I had one of those "writing nights" tonight (more on that later). My wife gave me the evening off and, after hanging out in Target to get my daily fix, I headed over to a bookstore with an ampersand in the name. This is one of my three usual haunts--in case you're stalking me--when I escape the house and decide to do a little dextral lucubrations.
The nice thing about writing stuff in a bookstore is there's a lot of reference materials available. Being that it's in a bookstore, you can thumb through the info you want while jotting down notes, set it on a table when you're finished, and then wander off whistling innocently and pretending you were never near those books, and someone else will sweep in, pick up the books, and put them away. Tidy. The other nice thing is that other people move in and out of the store and cafe, and there's a lot of booby people watching to be done. If there's something I enjoy doing while pretending to write, it's watching boobies people.

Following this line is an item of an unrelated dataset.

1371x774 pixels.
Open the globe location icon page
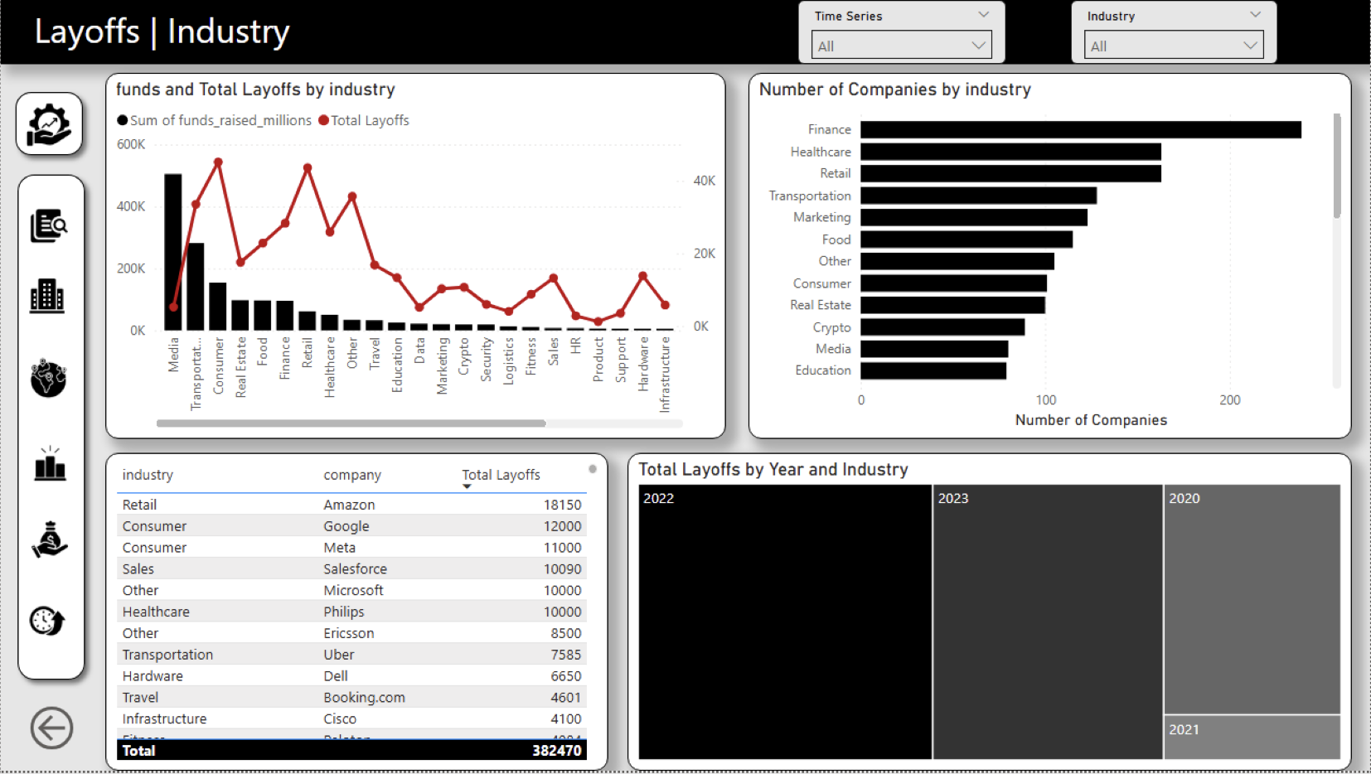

Well, I was scribing a paragraph. When I finished penning that passage of perfect prose, I looked up and there I saw it: two men playing chess at one of the tables in the store.Wow. I was fascinated and amazed and jealous, all at the same time. I was fascinated because, if you watch enough tv and movies, you usually come across the archetype couple of men conversing over a chessboard. I was amazed because it wasn't two old men, it was an old man and a young man--maybe a grandfather and grandson duo. I was jealous because, well, I don't know anyone who plays chess. More, I don't know anyone who would be willing to sit around and play me. Not that I'm terribly good or anything--quite the opposite, to be scathingly honest--but more that I'm terribly annoying. I like to talk, and some people don't like that during a game of chess. Plus, I don't like to lose, which is something I--unfortunately--do a lot in chess. Also, I fart. A lot.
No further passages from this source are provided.